#### TASK GOAL
Copy out the data exactly, leaving the pictures behind.
———
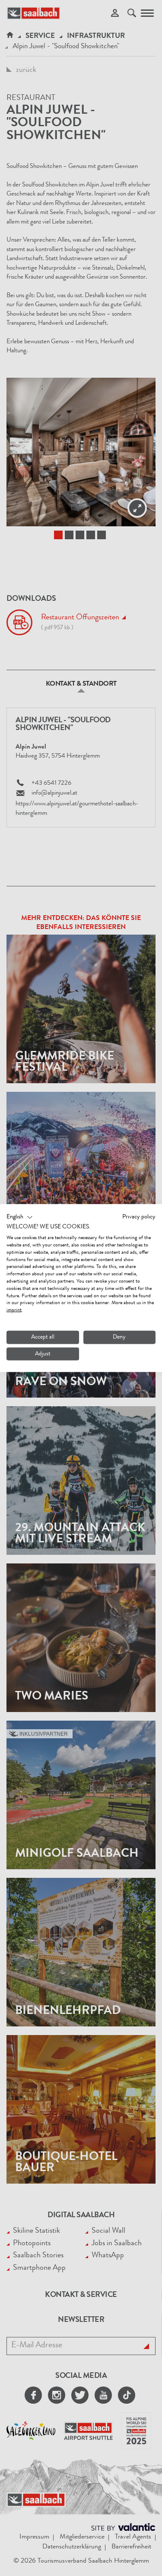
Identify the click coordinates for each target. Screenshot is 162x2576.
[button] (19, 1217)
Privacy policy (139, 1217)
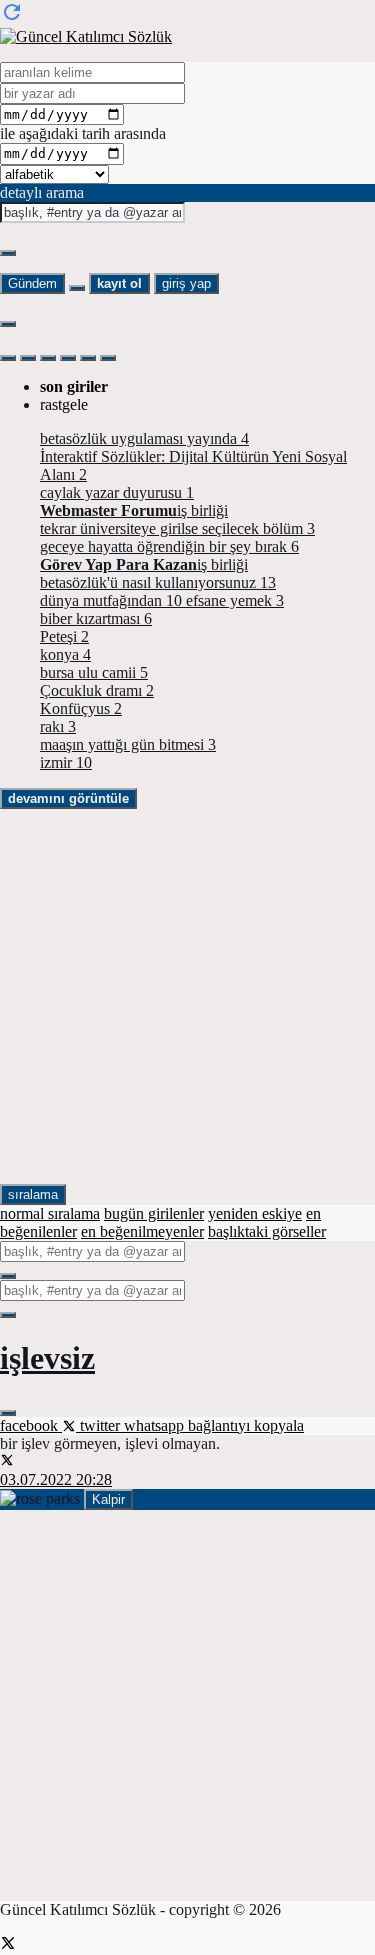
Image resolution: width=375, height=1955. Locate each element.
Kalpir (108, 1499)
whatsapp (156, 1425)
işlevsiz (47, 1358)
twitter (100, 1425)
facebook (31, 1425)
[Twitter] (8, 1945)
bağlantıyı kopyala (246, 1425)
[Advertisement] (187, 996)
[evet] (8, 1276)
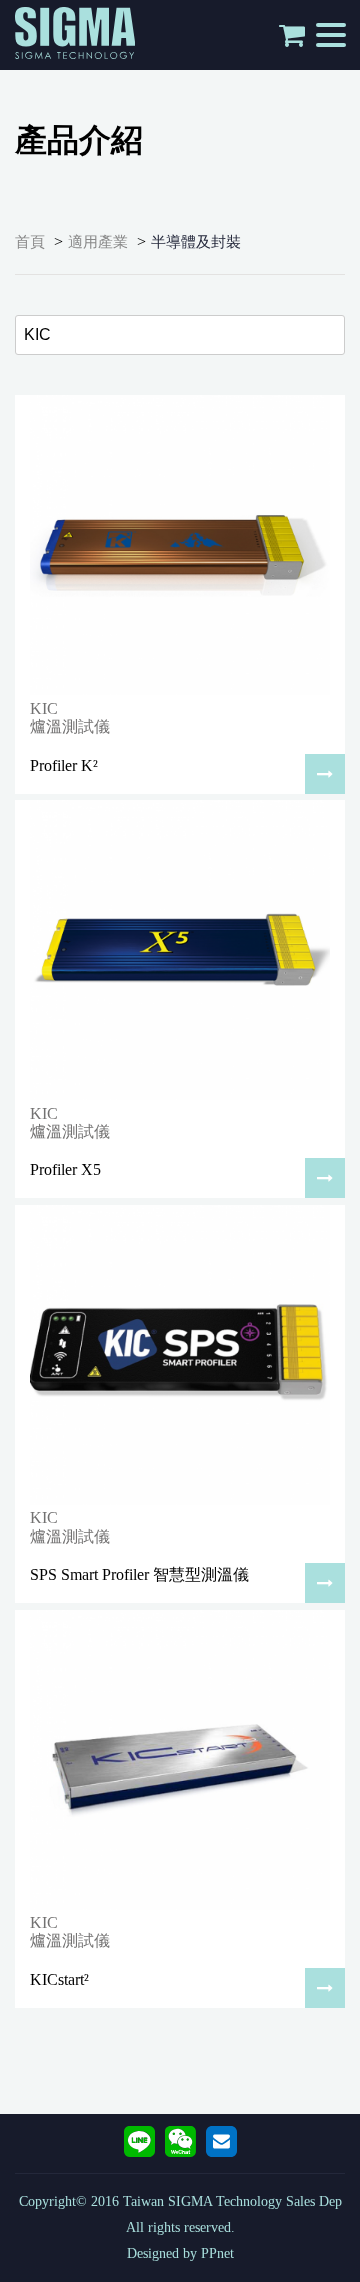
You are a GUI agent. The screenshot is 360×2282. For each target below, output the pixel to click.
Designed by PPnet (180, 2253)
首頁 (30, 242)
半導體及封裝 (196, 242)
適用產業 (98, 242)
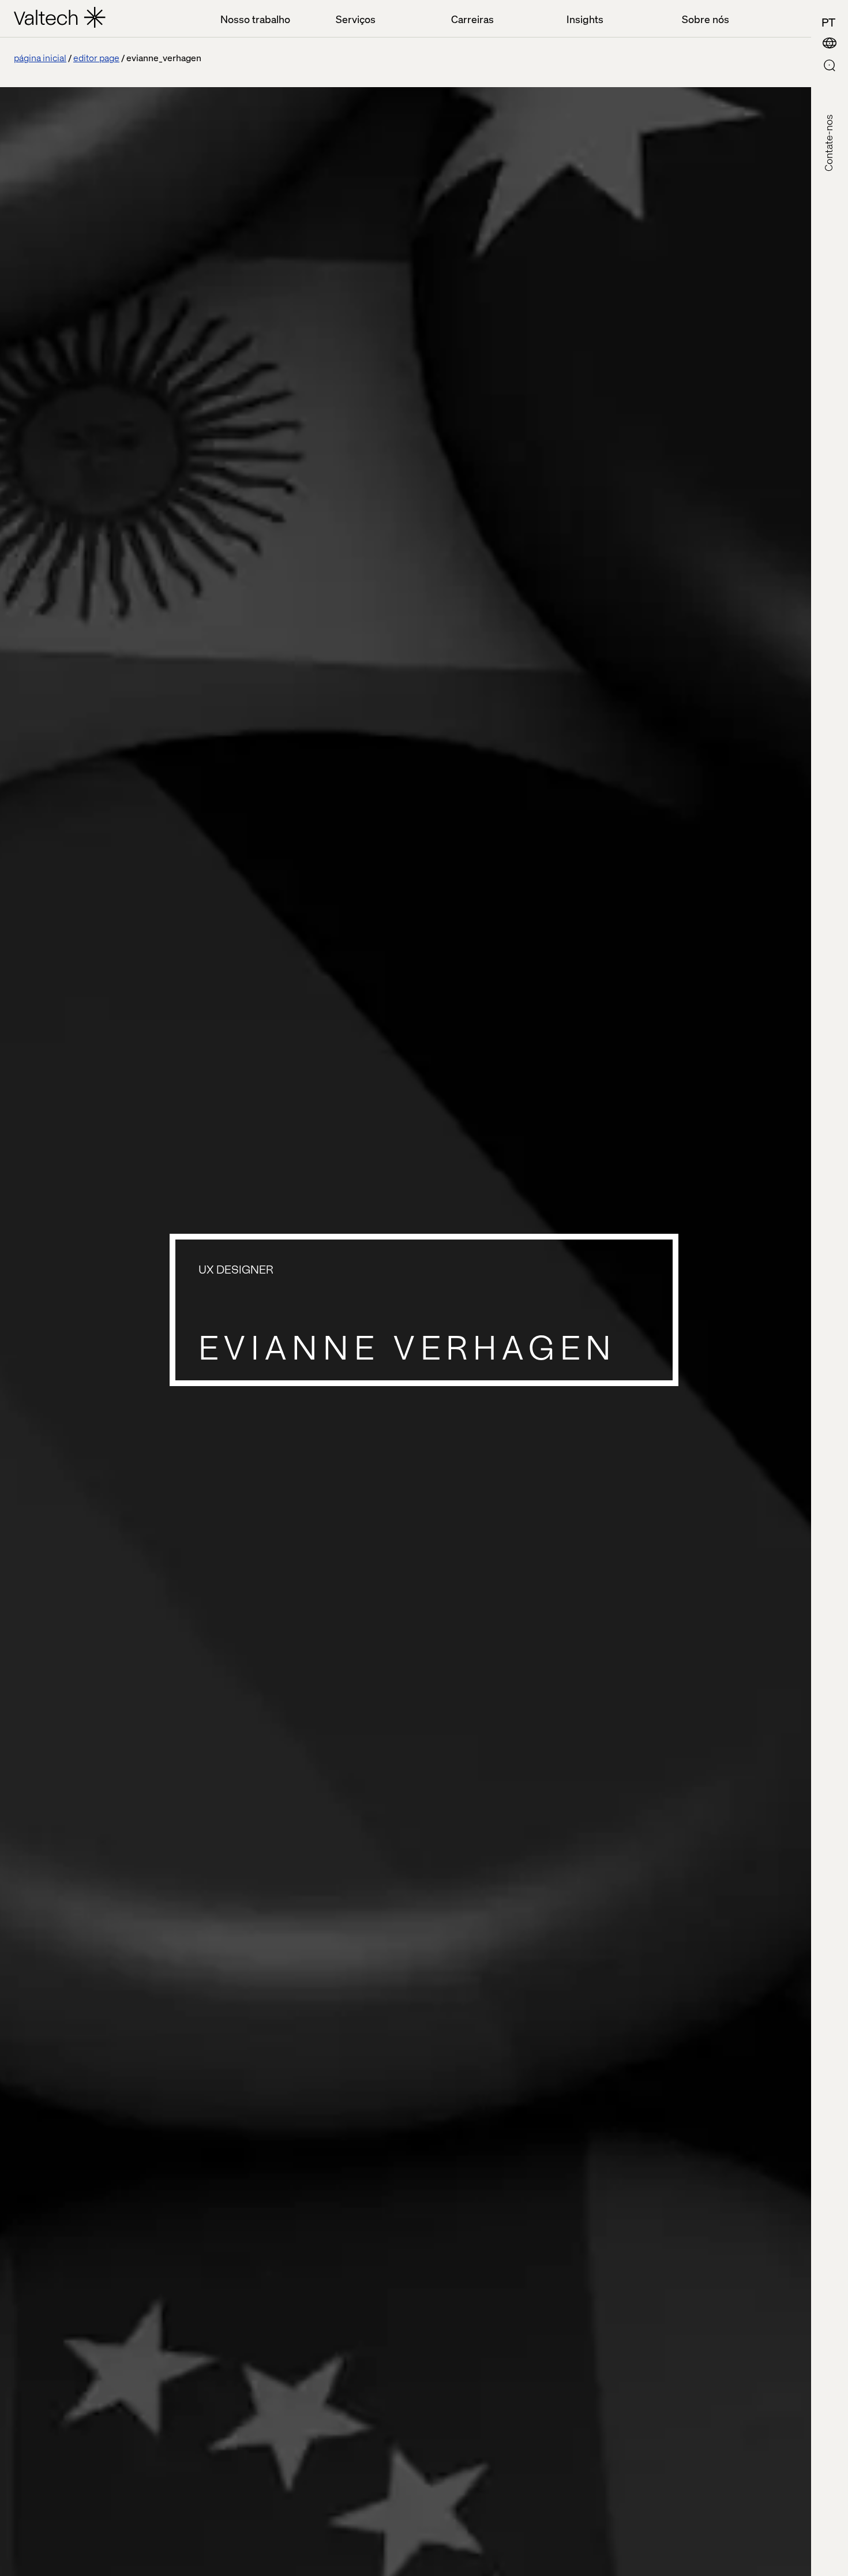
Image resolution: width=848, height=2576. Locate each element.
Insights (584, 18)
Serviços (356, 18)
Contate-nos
———
#### REPLY TO THE EXERCISE
Identify the click coordinates for each target. Screenshot is 162x2576.
[button] (19, 1217)
Privacy policy (139, 1217)
Image resolution: width=375, height=1955. Locate each element.
Kalpir (108, 1499)
whatsapp (156, 1425)
işlevsiz (47, 1358)
twitter (100, 1425)
facebook (31, 1425)
[Twitter] (8, 1945)
bağlantıyı kopyala (246, 1425)
[Advertisement] (187, 996)
[evet] (8, 1276)
You are a GUI agent. The screenshot is 360×2282. For each target below, output the pixel to click.
Designed by PPnet (180, 2253)
首頁 (30, 242)
半導體及封裝 (196, 242)
適用產業 (98, 242)
Image resolution: width=848, height=2576. Locate each element.
Insights (584, 18)
Serviços (356, 18)
Contate-nos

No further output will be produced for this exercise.